Но я не слушал и бежал туда…
8. БАЛ
(Продолжение)
…где в толпе мелькало черное платье Катеньки.
Да, Гуревич ничего не знал!
Он не знал о существовании у меня еще одного друга, помимо него самого и Кипарисова, он не знал, я от него утаил и встречу возле университетской башни, и прогулку на приморских холмах Ланжерона, и поцелуи в оркестровой раковине городского сада, и теперь я сразу раскрыл ему все это пощечиной.
Он не знал, я скрыл от него – единственную вещь в жизни, – что еще три недели назад со мной случилась странная история: я привязался к Катиным вещам.
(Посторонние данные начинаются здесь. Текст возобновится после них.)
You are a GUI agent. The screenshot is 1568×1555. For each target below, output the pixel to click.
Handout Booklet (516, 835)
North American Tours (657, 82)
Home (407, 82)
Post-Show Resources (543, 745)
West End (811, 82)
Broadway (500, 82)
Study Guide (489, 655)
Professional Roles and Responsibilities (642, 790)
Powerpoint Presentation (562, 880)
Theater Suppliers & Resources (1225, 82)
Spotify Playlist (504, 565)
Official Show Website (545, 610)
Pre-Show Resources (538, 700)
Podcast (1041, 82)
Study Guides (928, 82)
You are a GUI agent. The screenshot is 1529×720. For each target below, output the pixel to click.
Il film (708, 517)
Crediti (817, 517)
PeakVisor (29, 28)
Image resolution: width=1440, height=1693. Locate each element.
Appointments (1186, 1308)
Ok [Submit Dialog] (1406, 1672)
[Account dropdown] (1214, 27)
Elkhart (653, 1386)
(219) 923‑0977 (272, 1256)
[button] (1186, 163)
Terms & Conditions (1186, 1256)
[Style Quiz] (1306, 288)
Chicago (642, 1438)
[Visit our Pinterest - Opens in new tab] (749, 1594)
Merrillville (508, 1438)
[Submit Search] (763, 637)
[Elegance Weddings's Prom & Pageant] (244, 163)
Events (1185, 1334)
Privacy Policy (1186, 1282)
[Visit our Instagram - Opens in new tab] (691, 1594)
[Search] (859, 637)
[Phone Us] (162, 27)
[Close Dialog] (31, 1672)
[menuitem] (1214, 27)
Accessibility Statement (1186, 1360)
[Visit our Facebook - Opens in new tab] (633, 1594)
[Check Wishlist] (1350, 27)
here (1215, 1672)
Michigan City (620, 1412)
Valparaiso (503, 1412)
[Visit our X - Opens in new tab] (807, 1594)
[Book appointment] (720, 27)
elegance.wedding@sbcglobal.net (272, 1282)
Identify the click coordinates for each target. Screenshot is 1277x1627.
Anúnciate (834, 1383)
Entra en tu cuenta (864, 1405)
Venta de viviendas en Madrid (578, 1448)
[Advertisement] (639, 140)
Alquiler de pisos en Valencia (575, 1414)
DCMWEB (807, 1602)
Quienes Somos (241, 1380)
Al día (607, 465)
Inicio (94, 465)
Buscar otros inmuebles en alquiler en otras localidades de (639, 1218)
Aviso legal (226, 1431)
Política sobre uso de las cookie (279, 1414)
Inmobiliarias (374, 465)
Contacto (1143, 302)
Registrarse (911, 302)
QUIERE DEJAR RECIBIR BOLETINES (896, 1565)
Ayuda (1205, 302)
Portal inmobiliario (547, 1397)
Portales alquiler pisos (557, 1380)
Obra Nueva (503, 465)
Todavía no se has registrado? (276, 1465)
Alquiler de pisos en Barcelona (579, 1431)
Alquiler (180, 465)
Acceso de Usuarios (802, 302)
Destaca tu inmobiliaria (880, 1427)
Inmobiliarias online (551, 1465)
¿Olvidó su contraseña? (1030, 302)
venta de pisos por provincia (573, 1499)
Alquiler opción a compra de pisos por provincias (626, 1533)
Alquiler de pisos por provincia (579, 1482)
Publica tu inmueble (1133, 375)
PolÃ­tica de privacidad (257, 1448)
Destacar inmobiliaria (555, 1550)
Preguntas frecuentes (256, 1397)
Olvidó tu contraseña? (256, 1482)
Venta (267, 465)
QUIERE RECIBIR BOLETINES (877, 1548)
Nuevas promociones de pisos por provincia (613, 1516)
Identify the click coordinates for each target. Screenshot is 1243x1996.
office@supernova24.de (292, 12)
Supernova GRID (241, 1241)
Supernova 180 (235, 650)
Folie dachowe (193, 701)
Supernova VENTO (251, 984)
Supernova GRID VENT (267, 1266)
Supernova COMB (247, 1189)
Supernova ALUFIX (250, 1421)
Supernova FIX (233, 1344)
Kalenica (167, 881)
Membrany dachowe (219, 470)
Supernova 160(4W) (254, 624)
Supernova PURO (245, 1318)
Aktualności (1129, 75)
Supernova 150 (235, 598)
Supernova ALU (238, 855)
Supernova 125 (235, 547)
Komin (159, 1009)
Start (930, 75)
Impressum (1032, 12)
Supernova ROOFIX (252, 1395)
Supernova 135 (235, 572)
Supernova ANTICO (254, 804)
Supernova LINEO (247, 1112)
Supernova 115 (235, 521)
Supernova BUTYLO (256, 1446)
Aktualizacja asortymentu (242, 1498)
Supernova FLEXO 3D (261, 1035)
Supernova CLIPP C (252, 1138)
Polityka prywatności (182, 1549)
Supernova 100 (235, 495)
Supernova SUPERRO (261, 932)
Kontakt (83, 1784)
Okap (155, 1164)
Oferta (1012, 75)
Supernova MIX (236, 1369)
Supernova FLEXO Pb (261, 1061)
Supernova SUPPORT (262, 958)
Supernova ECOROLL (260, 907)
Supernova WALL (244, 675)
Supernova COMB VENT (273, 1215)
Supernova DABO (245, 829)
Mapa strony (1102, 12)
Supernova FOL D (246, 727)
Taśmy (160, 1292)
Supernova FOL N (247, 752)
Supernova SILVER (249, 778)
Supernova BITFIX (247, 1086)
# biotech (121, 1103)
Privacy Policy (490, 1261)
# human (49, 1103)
Я вдруг почувствовал страшную привязанность к ее книжкам, будь это «История культуры» Липперта или «Клодина хочет замуж», с загнутыми уголками страниц и карандашными отметками на полях, к письменному столу с гипсовым бюстом Наполеона и кляксами на зеленой бумаге, к рыжей касторовой шляпке с фазаньим пером, вывезенной из пензенской глуши, к хвостикам на прописных буквах, к замшевой сумке и к содержимому этой сумки: пудреница, сезонный билет яхт-клуба, фотография Веры Холодной и крошки от миндального пирожного. Я таскался целую неделю с ее носовым платком, украденным мною, анализировал его и привязывался к нему все больше.
Эта странная власть над вещами давалась Кате очень легко. Короткая и не заключавшая в себе ничего особенного операция покупки Катей карандаша «Фабер № 1» сразу выделяла его из тысячи таких же карандашей, заваливавших все магазины, делала его карандашом-счастливцем среди карандашей-неудачников. Гипсовый бюст Наполеона терял свою исконную глупость, как «Клодина» – свою пошлость и шляпка – свое безобразие. Все они сроднились в нежности, в силе, как члены одной блестящей и влиятельной семьи. «Фетишизм, – говорил я сам себе, – атавистический пережиток первобытного поклонения неодушевленной природе». Но объяснение не помогало.
Потом к вещам стали присоединяться места, недвижимое имущество: аллея тополей в городском саду, целый обрыв с пасущимися коровами, которых Катя боялась, и удобными тропками для прогулок; четвертый час пополудни, когда в перерыве между лекциями Катя бежала обедать в столовку, волнуемая догмой римского права и предчувствиями крем-марго на сладкое; тень от башни подле столовки, откуда я вдруг выступал каждый раз как будто случайно и заводил незначительный разговор об архитектуре, но, впрочем, больше слушал университетские новости, сплетни Катины о профессорах и неизменный вопрос: «А может быть, мне лучше пойти в киноактрисы? Как вы думаете, Сережа?»; трамвайный павильон в вечерних огнях, с суетливыми пассажирами и процедурой смены кондукторов, где Катя обычно ждала меня, лузгая семечки; и старая еврейка, продававшая эти семечки и полюбившая, в свою очередь, меня за неслыханную щедрость, с которой я оплачивал семечки и ириски.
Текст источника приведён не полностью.